“He would not like speaking about his story,” John McGinn instructed the Scottish FA.
“He’ll no like listening to it – however that’ll by no means occur once more. Half-time soccer to go so rapidly to Hull, Liverpool, Champions League winner, Premier League winner, captaining your nation at a World Cup. That is fairytale stuff.
“It is a documentary I am unable to wait to take a seat again and watch, the Andy Robertson documentary.”
His supervisor at Hull, Steve Bruce, cited Robertson’s capability to develop and meet larger challenges as they got here alongside. Strachan mentioned his intelligence meant he discovered extraordinarily rapidly.
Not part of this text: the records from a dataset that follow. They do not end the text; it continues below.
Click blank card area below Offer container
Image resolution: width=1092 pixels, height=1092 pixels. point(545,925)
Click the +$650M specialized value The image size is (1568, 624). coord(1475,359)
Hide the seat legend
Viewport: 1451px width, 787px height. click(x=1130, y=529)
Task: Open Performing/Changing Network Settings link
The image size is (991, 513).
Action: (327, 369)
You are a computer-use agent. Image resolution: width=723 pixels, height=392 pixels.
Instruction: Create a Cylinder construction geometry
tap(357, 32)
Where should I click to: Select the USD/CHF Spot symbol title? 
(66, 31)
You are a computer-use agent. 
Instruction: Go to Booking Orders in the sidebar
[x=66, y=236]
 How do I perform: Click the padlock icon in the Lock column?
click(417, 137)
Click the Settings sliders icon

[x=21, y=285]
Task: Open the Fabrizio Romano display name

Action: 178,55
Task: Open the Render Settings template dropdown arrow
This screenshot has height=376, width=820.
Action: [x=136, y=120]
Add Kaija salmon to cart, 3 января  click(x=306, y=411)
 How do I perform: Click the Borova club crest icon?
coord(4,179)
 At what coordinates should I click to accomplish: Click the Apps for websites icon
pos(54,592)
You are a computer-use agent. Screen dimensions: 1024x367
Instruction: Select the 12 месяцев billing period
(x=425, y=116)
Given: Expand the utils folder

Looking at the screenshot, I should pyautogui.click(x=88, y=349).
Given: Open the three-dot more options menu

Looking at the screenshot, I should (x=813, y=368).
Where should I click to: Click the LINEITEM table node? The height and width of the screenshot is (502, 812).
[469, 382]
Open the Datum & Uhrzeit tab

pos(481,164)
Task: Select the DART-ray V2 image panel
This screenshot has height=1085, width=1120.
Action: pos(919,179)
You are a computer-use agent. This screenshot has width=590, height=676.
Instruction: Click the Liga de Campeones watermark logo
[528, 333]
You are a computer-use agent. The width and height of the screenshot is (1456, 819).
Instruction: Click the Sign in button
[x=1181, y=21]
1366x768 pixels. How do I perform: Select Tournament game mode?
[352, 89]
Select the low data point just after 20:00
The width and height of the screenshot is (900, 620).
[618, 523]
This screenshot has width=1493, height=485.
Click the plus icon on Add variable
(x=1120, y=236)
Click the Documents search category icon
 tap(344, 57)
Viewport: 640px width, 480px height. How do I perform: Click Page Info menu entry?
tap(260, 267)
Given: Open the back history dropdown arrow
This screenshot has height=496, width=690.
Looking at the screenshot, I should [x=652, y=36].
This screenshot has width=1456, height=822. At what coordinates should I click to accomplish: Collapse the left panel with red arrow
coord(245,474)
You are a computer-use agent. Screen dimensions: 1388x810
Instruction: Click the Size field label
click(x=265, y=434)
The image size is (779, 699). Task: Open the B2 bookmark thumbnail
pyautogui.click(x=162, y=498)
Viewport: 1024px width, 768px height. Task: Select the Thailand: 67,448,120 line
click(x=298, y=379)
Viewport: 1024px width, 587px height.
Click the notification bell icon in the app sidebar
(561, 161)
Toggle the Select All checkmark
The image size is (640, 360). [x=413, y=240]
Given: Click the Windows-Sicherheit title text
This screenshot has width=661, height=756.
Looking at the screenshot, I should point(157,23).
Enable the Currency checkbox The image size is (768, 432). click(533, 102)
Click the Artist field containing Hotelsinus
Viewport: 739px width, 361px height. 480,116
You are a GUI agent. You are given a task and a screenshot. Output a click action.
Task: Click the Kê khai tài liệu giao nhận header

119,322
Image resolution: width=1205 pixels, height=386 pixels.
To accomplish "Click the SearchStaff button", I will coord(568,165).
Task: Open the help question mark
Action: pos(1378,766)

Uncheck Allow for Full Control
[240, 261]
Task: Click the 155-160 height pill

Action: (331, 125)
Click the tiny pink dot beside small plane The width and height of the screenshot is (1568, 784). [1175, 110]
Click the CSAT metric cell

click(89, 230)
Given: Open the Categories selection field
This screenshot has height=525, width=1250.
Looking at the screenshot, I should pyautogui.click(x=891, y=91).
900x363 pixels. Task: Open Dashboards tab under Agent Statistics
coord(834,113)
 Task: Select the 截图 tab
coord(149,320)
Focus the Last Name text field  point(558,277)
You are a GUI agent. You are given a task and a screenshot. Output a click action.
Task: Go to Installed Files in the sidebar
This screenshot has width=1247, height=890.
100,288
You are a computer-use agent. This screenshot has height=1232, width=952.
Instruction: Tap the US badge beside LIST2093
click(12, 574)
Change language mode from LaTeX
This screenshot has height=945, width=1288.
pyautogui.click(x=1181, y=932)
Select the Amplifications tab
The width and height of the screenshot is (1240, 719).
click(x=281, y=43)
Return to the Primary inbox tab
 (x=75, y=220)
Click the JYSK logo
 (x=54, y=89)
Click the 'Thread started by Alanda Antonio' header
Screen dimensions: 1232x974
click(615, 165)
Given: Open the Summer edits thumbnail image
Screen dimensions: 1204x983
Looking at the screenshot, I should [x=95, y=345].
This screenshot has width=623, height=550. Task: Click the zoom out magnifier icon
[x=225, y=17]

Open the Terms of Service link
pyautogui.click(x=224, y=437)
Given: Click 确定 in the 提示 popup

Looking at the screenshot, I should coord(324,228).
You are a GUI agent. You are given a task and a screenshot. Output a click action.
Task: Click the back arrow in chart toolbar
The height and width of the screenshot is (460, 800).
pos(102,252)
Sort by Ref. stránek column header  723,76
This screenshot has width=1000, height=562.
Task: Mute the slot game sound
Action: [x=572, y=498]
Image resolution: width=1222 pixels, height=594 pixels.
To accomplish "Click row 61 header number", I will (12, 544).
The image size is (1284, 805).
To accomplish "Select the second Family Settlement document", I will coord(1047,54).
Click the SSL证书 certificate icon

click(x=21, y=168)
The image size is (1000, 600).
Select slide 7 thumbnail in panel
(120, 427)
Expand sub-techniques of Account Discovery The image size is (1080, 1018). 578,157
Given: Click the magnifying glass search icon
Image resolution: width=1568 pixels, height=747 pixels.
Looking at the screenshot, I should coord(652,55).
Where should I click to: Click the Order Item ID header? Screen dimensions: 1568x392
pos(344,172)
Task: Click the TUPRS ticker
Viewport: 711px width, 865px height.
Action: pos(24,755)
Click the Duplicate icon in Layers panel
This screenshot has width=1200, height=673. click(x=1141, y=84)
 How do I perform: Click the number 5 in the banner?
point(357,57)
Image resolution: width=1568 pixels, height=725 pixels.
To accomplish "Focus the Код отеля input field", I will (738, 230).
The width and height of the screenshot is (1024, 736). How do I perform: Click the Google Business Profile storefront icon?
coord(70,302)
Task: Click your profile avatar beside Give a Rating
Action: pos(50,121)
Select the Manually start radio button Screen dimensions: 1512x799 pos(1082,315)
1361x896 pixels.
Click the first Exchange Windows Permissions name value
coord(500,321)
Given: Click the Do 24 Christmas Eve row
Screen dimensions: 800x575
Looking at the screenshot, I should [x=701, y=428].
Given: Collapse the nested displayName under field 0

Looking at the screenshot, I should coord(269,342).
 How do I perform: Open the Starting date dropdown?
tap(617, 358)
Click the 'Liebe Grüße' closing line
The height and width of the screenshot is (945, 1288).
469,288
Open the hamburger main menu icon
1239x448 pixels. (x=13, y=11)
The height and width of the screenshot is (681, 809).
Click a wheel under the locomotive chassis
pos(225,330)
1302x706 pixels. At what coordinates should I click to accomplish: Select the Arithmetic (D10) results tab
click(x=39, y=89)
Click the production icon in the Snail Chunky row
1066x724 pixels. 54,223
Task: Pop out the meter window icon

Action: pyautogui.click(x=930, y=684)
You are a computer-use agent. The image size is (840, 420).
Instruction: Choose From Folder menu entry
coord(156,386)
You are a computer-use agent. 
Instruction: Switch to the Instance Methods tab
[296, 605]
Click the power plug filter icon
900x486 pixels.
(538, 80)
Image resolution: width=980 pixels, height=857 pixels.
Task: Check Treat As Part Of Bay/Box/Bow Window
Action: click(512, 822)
Robertson primarily ascribes his ascent to “luck” in having coaches and managers who have been keen to provide him an opportunity, in addition to his work ethic.
“What I may management is I went into soccer with: ‘I’ll give this 100% and, if I do not make it, not less than I can look again and go, you recognize what, I gave that completely all the pieces and wasn’t for me.”
Robertson is on his approach to surpassing the good Dalglish’s file of 102 caps for Scotland and already has probably the most appearances as captain.
The McTominay mural marking the midfielder’s overhead kick within the defining sport in opposition to Denmark adorns a tenement subsequent to Hampden, only some miles from the place Robertson grew up. It could want some firm.
Robertson is the boy who went from posting about being broke to ruffling Lionel Messi’s hair on his approach to profitable the Champions League.
From answering the Hampden telephones to ending Scotland’s World Cup harm in the identical place, 14 years on.
He won’t like to listen to it, however it’s a story that ought to encourage younger Scots for generations.